— SELECTED EXTRACT —
[Start of Attachment]
Legislative mandates and current guidelines for control of nosocomial transmission of methicillin-resistant Staphylococcus aureus (MRSA) recommend screening of patients at risk of MRSA carriage on hospital admission. Indiscriminate application of these guidelines can result in a large number of unnecessary screening tests.


This study was conducted to develop and validate a prediction model to define surgical patients at risk of previously unknown MRSA carriage on admission. We used data from two prospective studies to derivate and validate predictors of previously unknown MRSA carriage on admission, using logistic regression analysis.


A total of 13,262 patients (derivation cohort, 3,069; validation cohort, 10,193) were admitted to the surgery department and screened for MRSA. Prevalence of MRSA carriage at time of admission increased from 3.2% in 2003 to 5.1% in the period 2004 to 2006, with a majority of newly identified MRSA carriers (64%). Three independent factors were correlated with previously unknown MRSA carriage: recent antibiotic treatment (adjusted odds ratio [OR]: 4.5; p < 0.001), history of hospitalization (adjusted OR: 2.7; p = 0.03), and age older than 75 years (adjusted OR: 1.9; p = 0.048). A score (range 0 to 9 points) calculated from these variables was developed. Probability of previously unknown MRSA carriage was 5% (8 of 152) in patients with a low score (< 2 points), 11% (19 of 166) in those with an intermediate score (2 to 6 points), and 34% (30 of 87) in those with a high score (> or = 7 points). Limiting screening to patients with all 3 risk factors (21% and 26% of patients in the derivation and validation cohort, respectively) would have correctly identified 53% and 37% of MRSA carriers in both cohorts.


A predictive model using three easily retrievable determinants might help to better target surgical patients at risk of MRSA carriage on admission.
[End of Attachment]
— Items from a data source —
[Start of Attachment]
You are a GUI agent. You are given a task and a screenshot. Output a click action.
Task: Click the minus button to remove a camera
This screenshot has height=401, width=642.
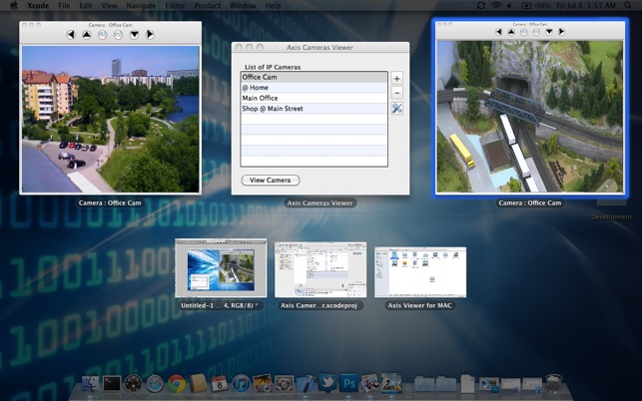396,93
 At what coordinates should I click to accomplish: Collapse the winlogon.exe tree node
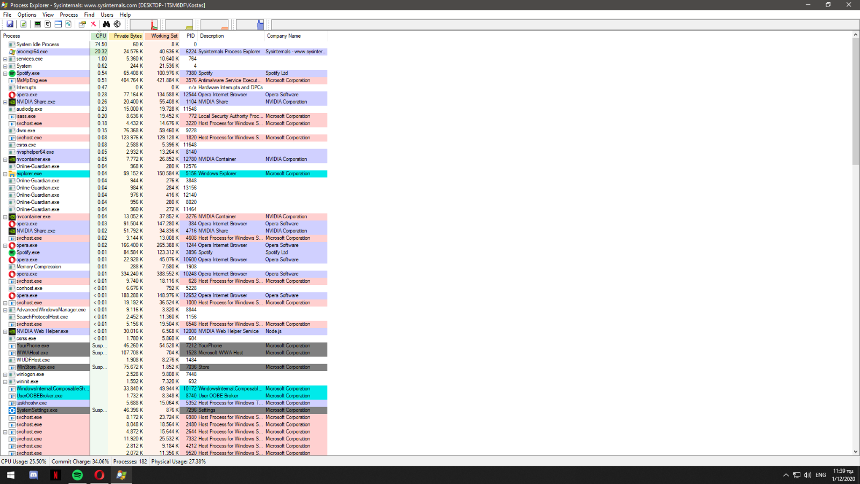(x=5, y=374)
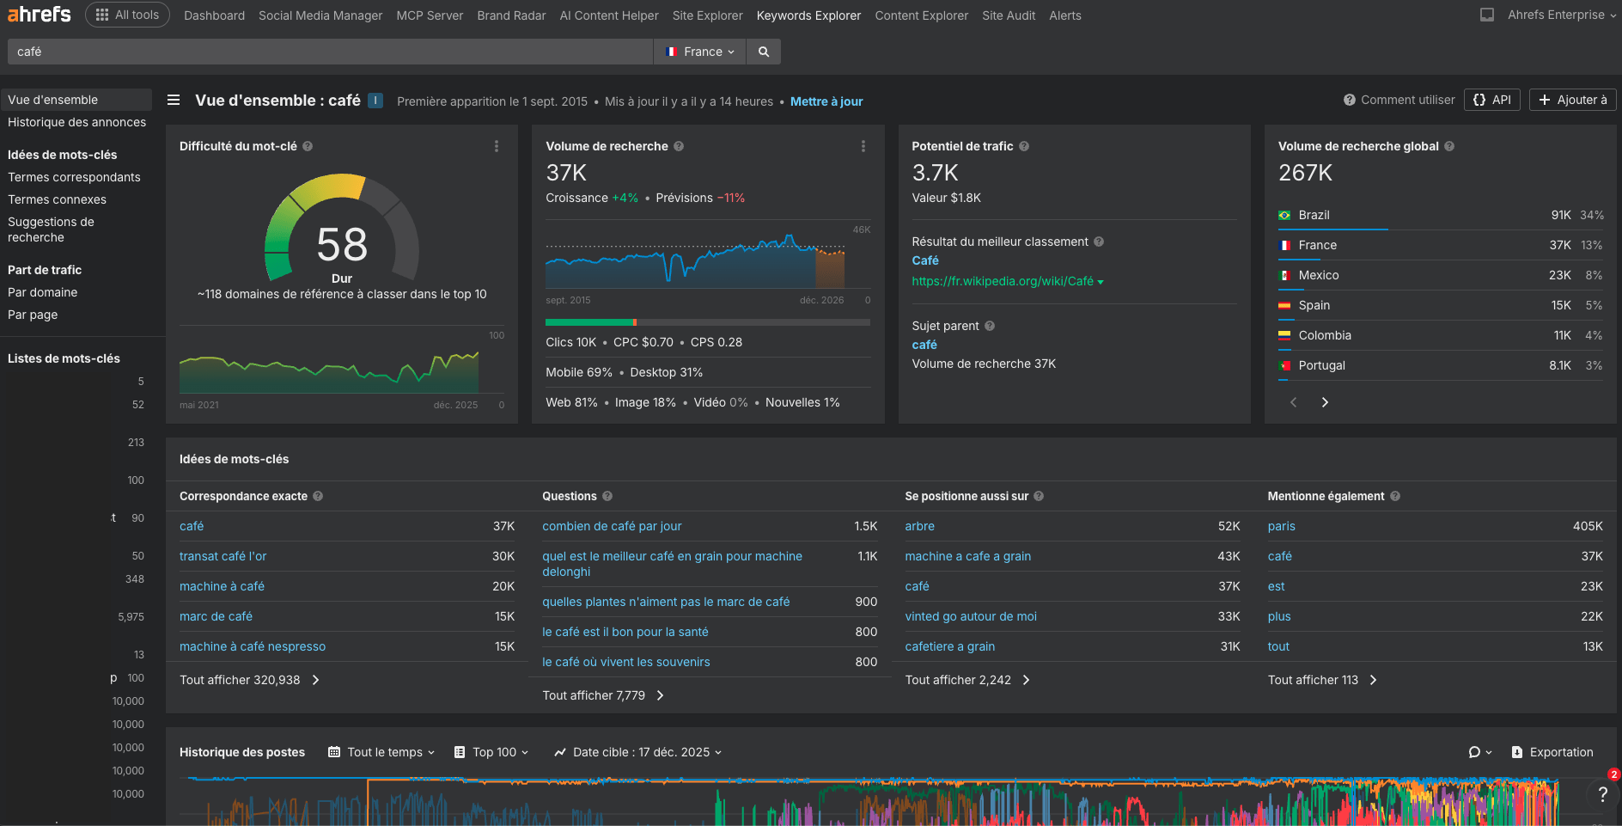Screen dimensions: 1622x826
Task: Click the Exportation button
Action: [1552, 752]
[End of Attachment]
[Start of Attachment]
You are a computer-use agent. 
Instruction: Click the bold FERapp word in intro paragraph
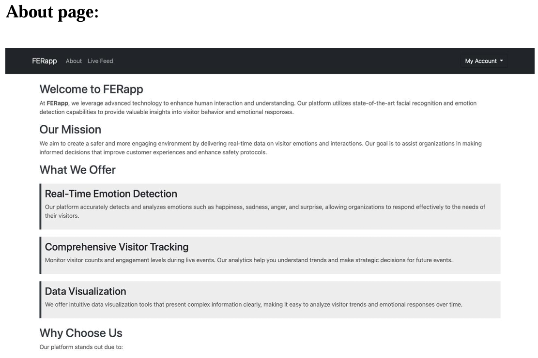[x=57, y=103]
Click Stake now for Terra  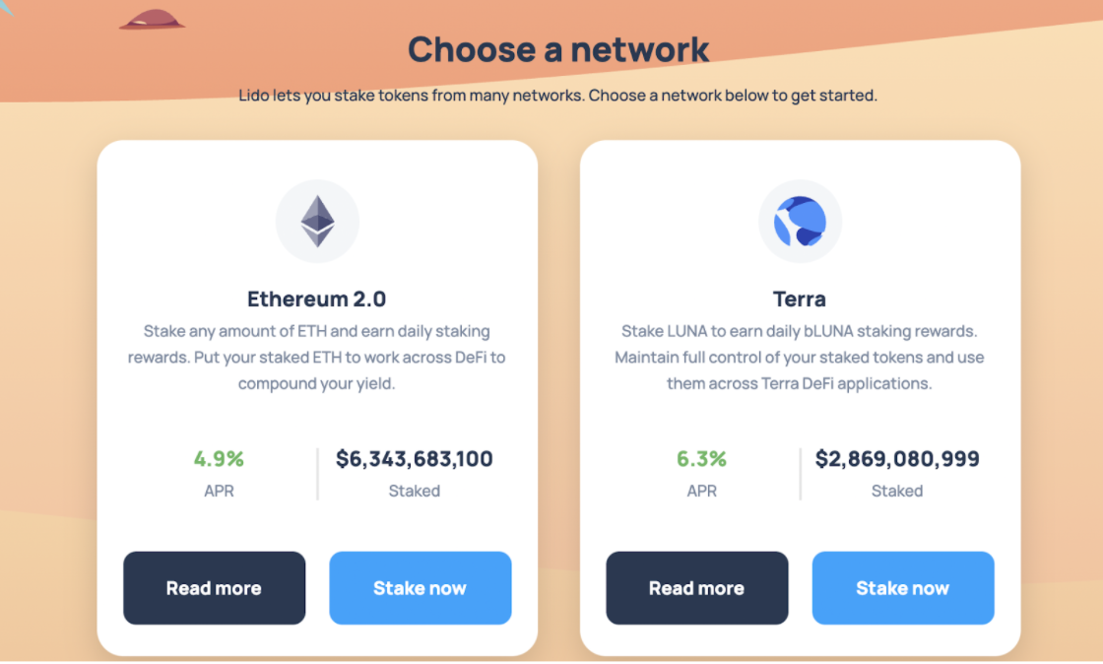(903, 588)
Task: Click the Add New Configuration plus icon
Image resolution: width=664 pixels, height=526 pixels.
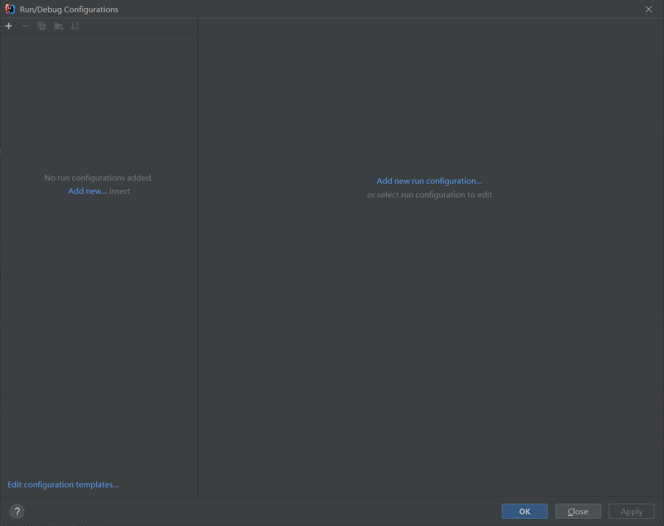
[End of Attachment]
[Start of Attachment]
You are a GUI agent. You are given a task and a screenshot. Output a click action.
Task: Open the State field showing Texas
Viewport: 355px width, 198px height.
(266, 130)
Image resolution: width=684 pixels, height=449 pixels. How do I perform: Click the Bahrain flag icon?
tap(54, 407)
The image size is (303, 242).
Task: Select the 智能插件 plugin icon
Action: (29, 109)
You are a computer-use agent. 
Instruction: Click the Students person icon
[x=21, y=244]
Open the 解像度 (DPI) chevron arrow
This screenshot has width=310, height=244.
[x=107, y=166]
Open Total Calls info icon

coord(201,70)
[End of Attachment]
— WHAT THIS EXERCISE ASKS —
1: From the MRSA screening abstract, reproduce the passage between "Legislative mandates and" and "unnecessary screening tests.", inclusive.
2: Answer these questions using the MRSA screening abstract:
(a) How many patients in total were admitted to the surgery department and screened for MRSA?
(b) What was the prevalence of MRSA carriage at admission in 2003?
(c) Above what age does a patient fall into one of the three risk factors?

— RESPONSES TO THE EXERCISE —
1:
Legislative mandates and current guidelines for control of nosocomial transmission of methicillin-resistant Staphylococcus aureus (MRSA) recommend screening of patients at risk of MRSA carriage on hospital admission. Indiscriminate application of these guidelines can result in a large number of unnecessary screening tests.

2:
(a) 13,262 patients
(b) 3.2%
(c) 75 years